▶ [WHAT THE TASK ASKS]
Answer these from the article on The Times Science Review below:
1. In what year was the review discontinued?
2. Where can the review be accessed in print?
3. On what date did Watson and Crick's paper appear in Nature?

▶ [SOURCE DOCUMENT]

________________

= The Times Science Review =

The Times Science Review, founded in 1951 and discontinued in 1966, was The Times quarterly science review. The magazine started as The Times Review of the Progress of Science, but became better known as The Times Science Review.

In October 2009 The Times started Eureka, a monthly science magazine, and includes the 60-page magazine with The Times on the first Thursday of each month.

The Times Science Review is not on line. It can be accessed in print at the Newspaper Library at Colindale, London under System number: 013904756, starting with The Times Review of the Progress of Science no.'s 1-3 (Aug.1951 - Spring 1952), followed by no.4-60 Summer 1952 - Summer 1966 under Shelfmark: 1952-1966 LON LD2 NPL.

==DNA discovery unreported==
In 1953 both The Times and its new Science Review supplement failed to report on James D. Watson's and Francis Crick's discovery of the structure of DNA. The discovery was made on 28 February 1953 and was announced by Sir Lawrence Bragg, the director of the Cavendish Laboratory where Watson and Crick worked, at the Solvay conference on proteins in Belgium on 8 April 1953. Bragg's announcement went unreported on by the press. Watson and Crick's paper then appeared in Nature magazine on 25 April 1953.

Bragg then discussed the discovery during a talk at Guy's Hospital Medical School in London on Thursday 14 May 1953. This resulted in an article by Ritchie Calder in the News Chronicle of London, on Friday 15 May 1953, entitled "Why You Are You. Nearer Secret of Life." The New York Times reported on it the next day in an article entitled "Form of 'Life Unit' in Cell Is Scanned". The article ran in the Timess early edition, but was pulled to make space for news deemed more important. (The New York Times subsequently ran a longer article on the discovery on 12 June 1953). The Cambridge University undergraduate newspaper Varsity ran a short article on the discovery on 30 May 1953.

________________

▶ [PROVIDED DATA]
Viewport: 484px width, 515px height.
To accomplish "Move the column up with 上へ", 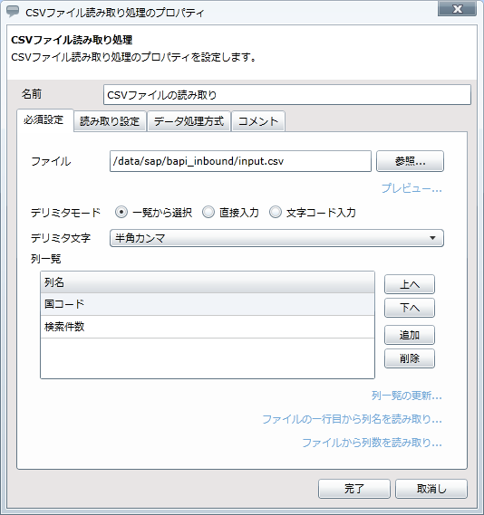I will [410, 284].
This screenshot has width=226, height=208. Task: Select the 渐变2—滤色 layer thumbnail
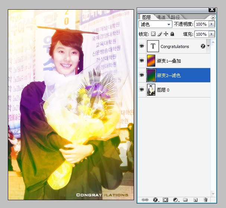152,75
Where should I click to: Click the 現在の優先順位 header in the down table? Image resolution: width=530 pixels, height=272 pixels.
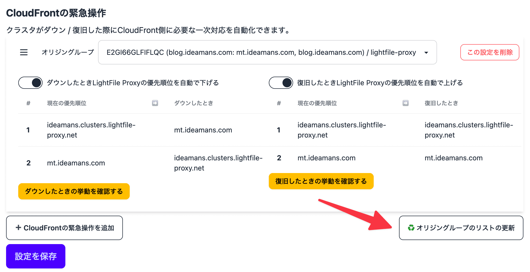click(x=67, y=103)
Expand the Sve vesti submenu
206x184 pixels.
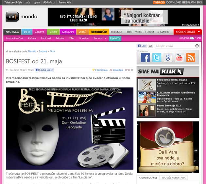tap(99, 38)
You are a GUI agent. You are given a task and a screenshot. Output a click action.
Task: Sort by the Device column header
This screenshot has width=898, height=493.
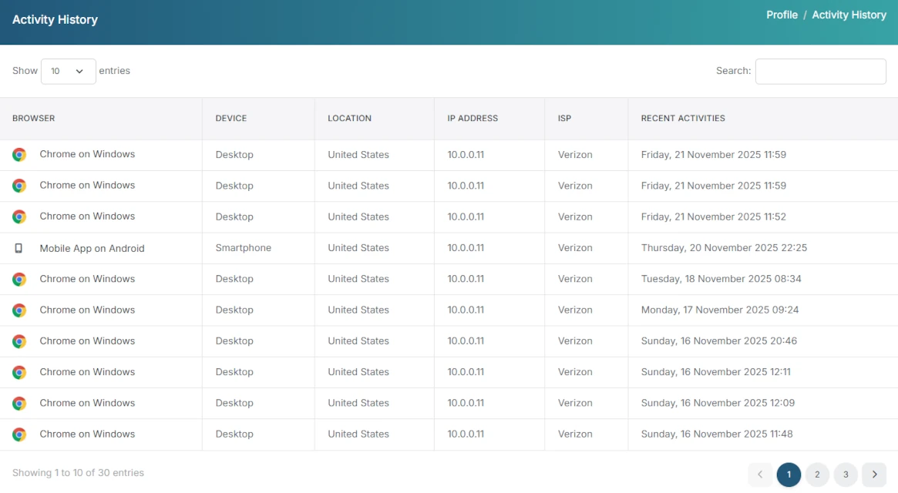(x=231, y=119)
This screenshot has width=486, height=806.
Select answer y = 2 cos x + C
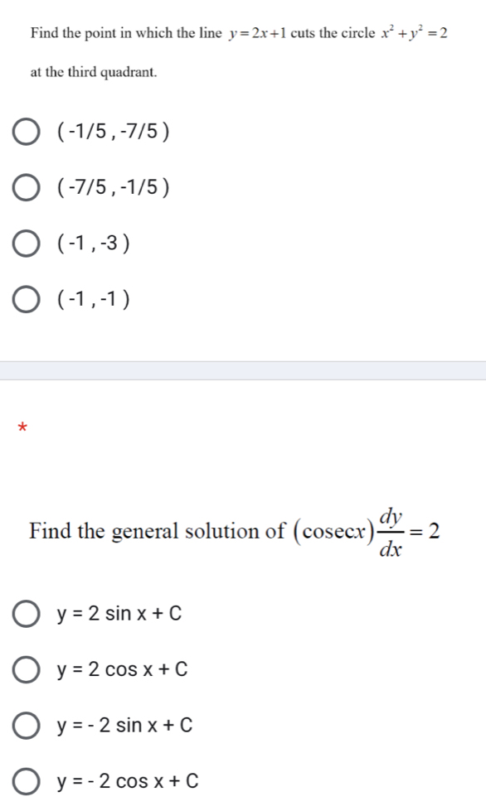click(x=110, y=669)
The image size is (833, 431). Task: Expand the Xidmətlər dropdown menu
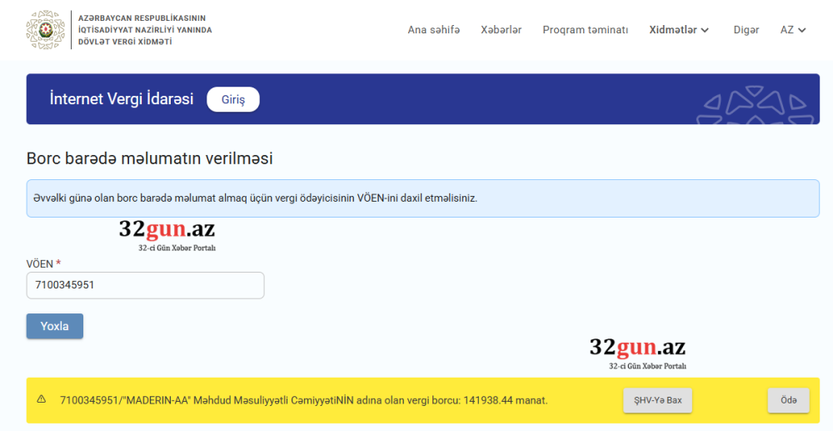tap(679, 30)

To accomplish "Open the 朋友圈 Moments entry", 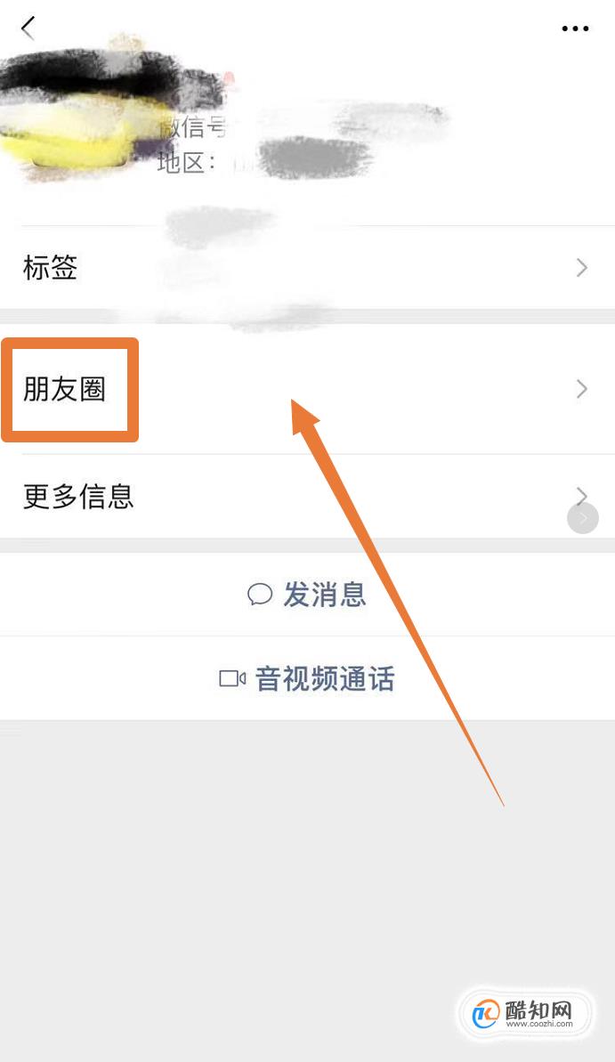I will [x=308, y=389].
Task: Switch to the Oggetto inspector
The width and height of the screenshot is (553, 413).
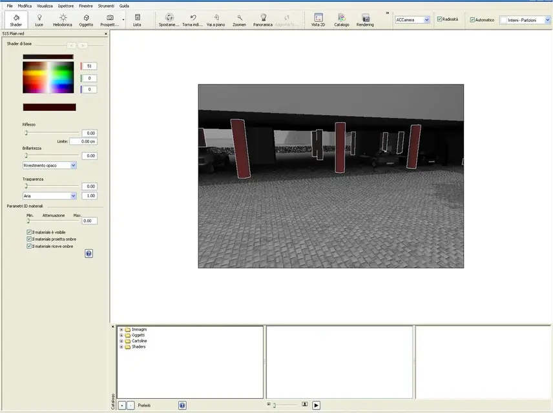Action: pos(86,20)
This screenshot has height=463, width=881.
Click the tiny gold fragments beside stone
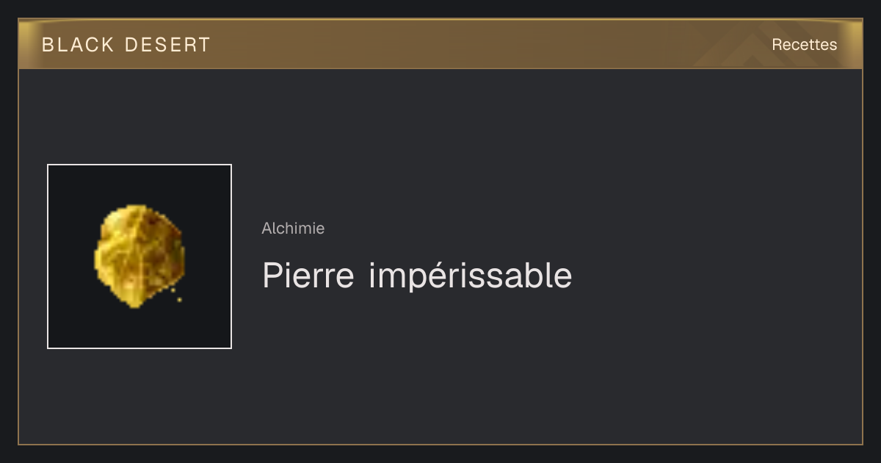coord(176,295)
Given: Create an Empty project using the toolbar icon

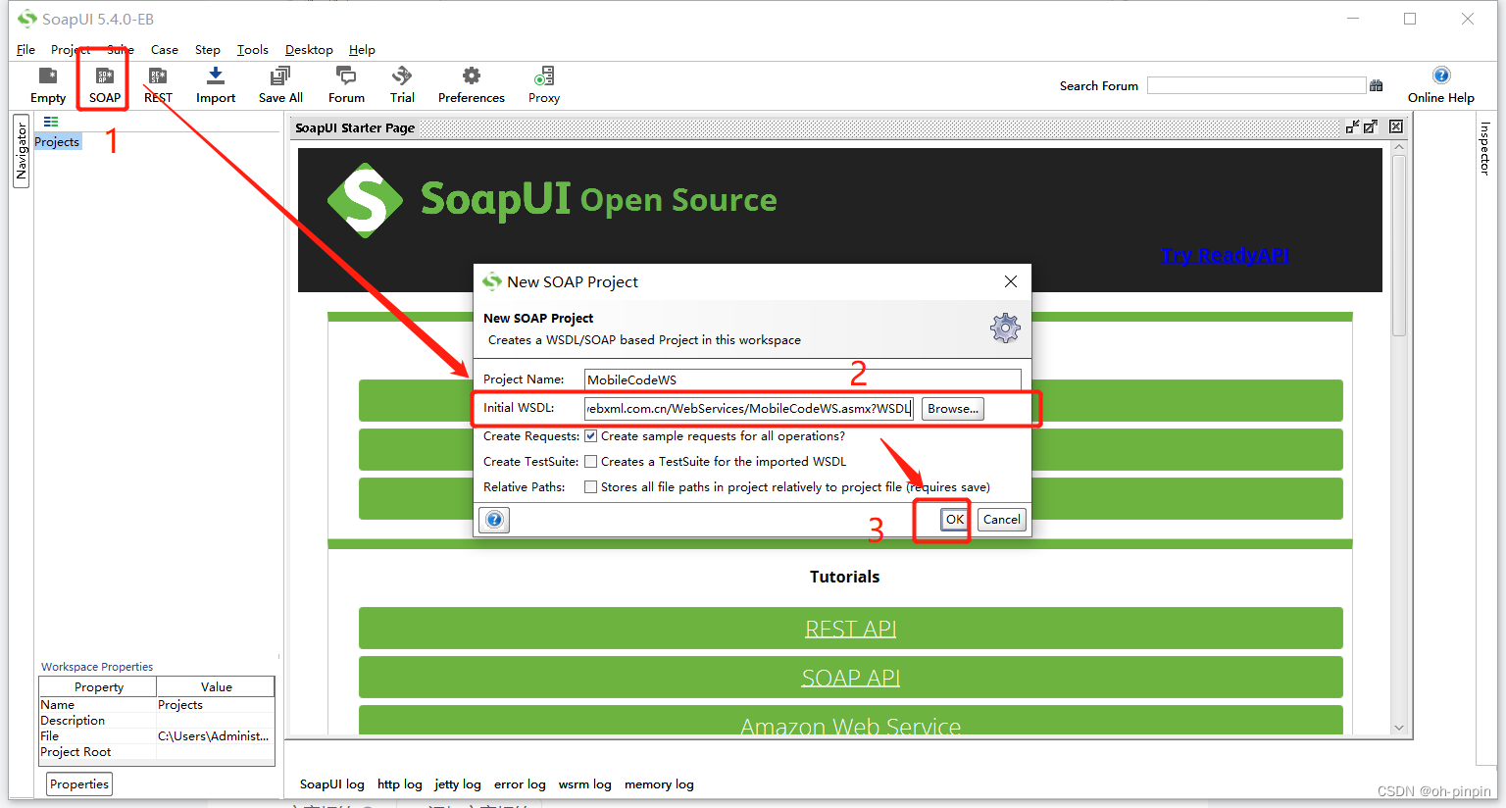Looking at the screenshot, I should pyautogui.click(x=47, y=84).
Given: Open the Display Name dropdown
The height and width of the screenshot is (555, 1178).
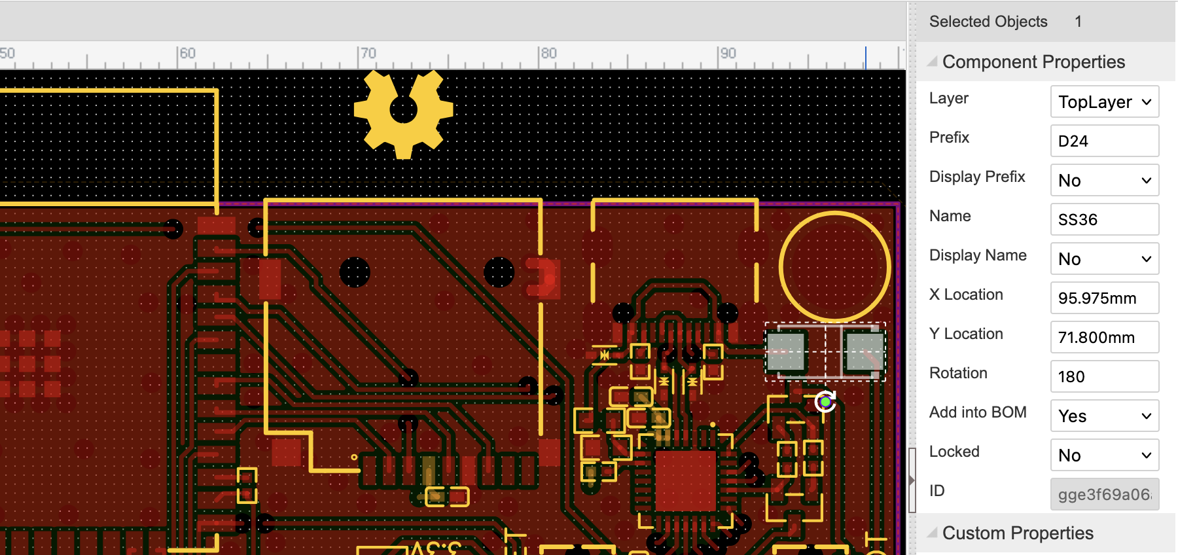Looking at the screenshot, I should 1104,259.
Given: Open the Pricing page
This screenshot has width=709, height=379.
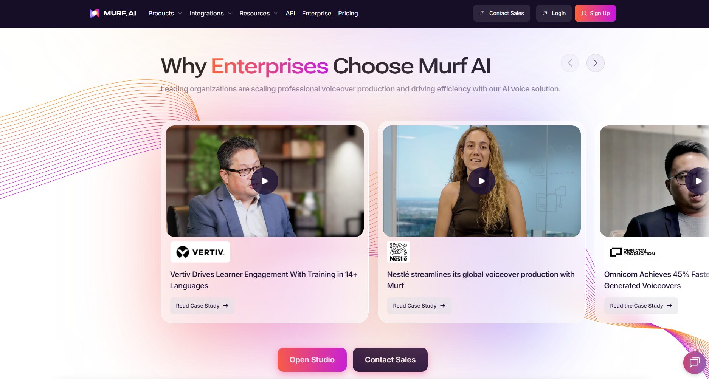Looking at the screenshot, I should click(x=348, y=13).
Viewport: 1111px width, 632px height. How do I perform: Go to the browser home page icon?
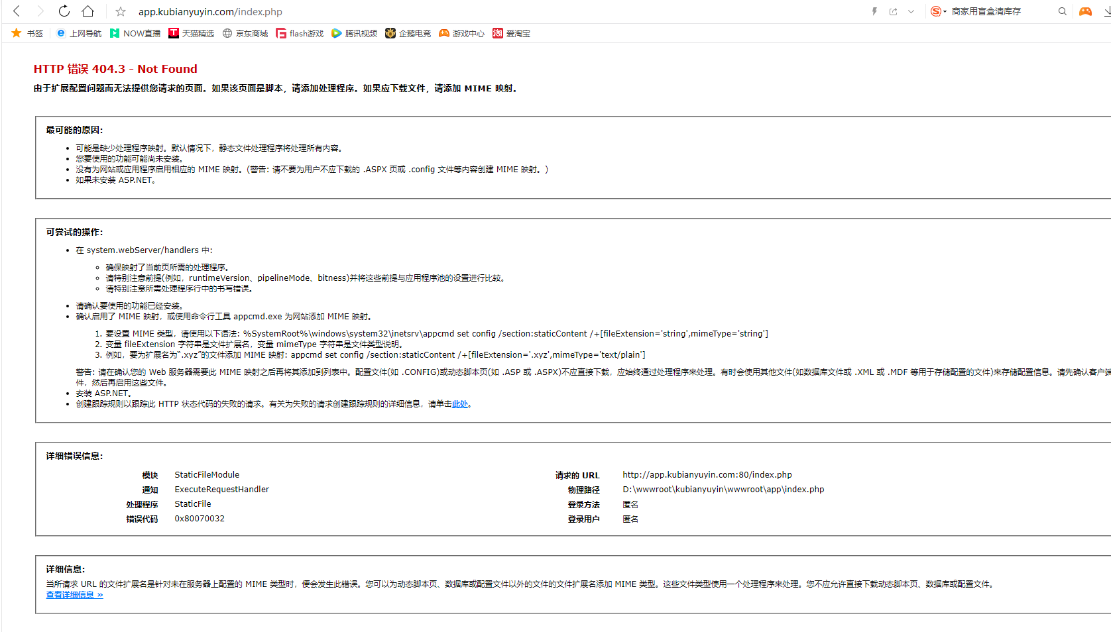click(88, 11)
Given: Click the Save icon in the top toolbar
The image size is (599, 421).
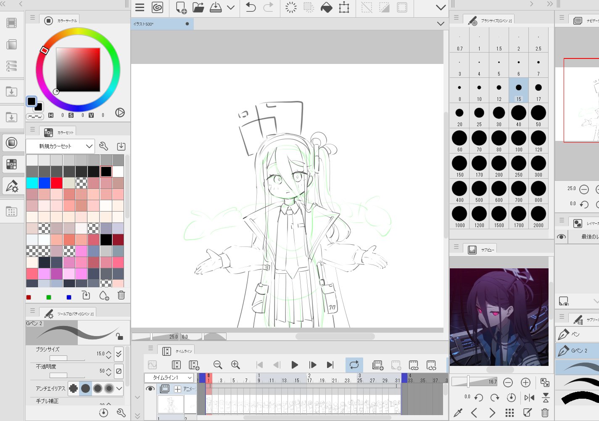Looking at the screenshot, I should point(216,8).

________________

▶ [EXERCISE OUTPUT]
1. 1966
2. The Newspaper Library at Colindale, London
3. 25 April 1953